**Aim of the exercise:** Could you give again exactly, and only, the lines from the one holding "This screenshot has height=930, width=1513." through the end of the data, both ends included, with pictures left out?

^^^^

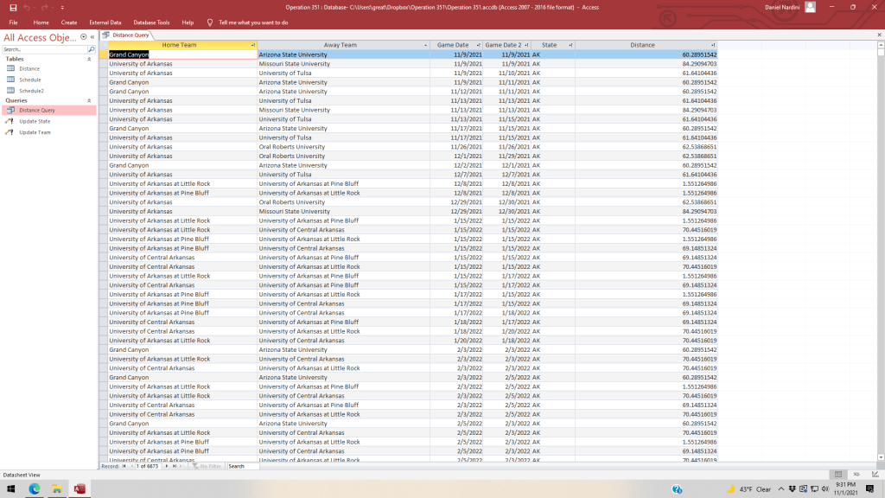The height and width of the screenshot is (498, 885).
Task: Collapse the Tables group in the navigation pane
Action: coord(91,59)
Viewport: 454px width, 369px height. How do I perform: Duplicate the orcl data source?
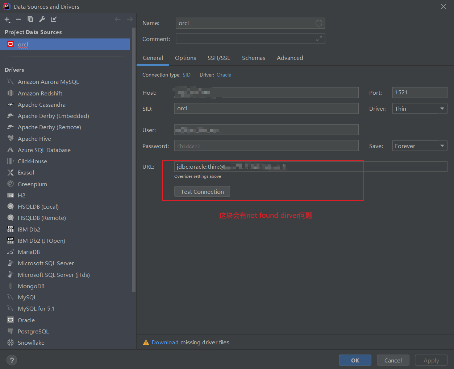tap(30, 19)
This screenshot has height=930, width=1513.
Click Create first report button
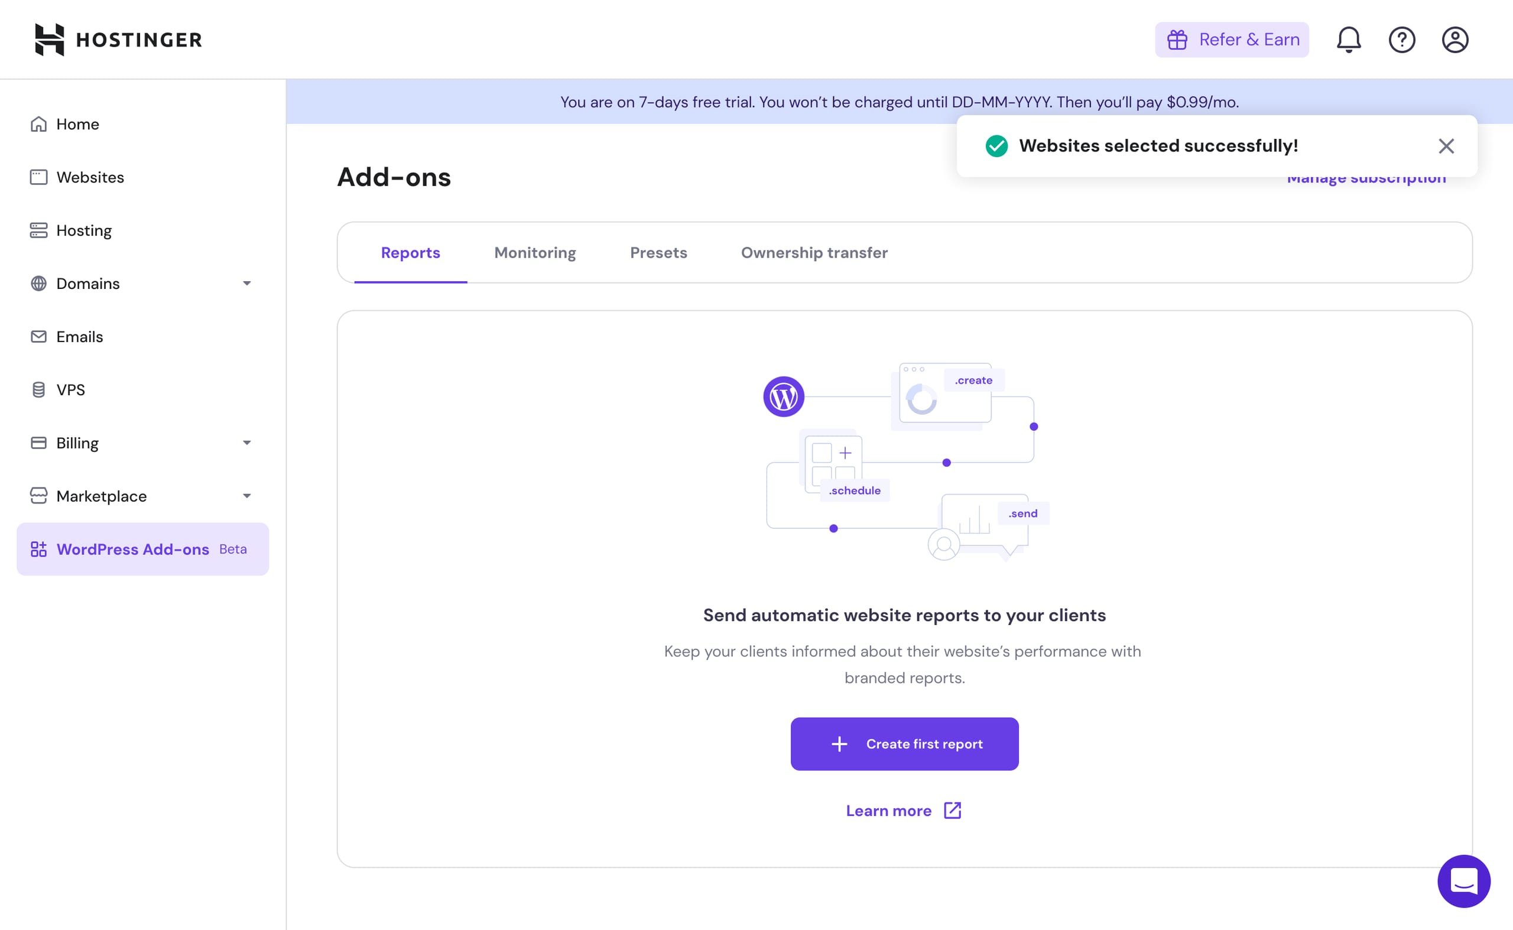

^^^^

**Written answer:**
This screenshot has height=930, width=1513.
Click Create first report button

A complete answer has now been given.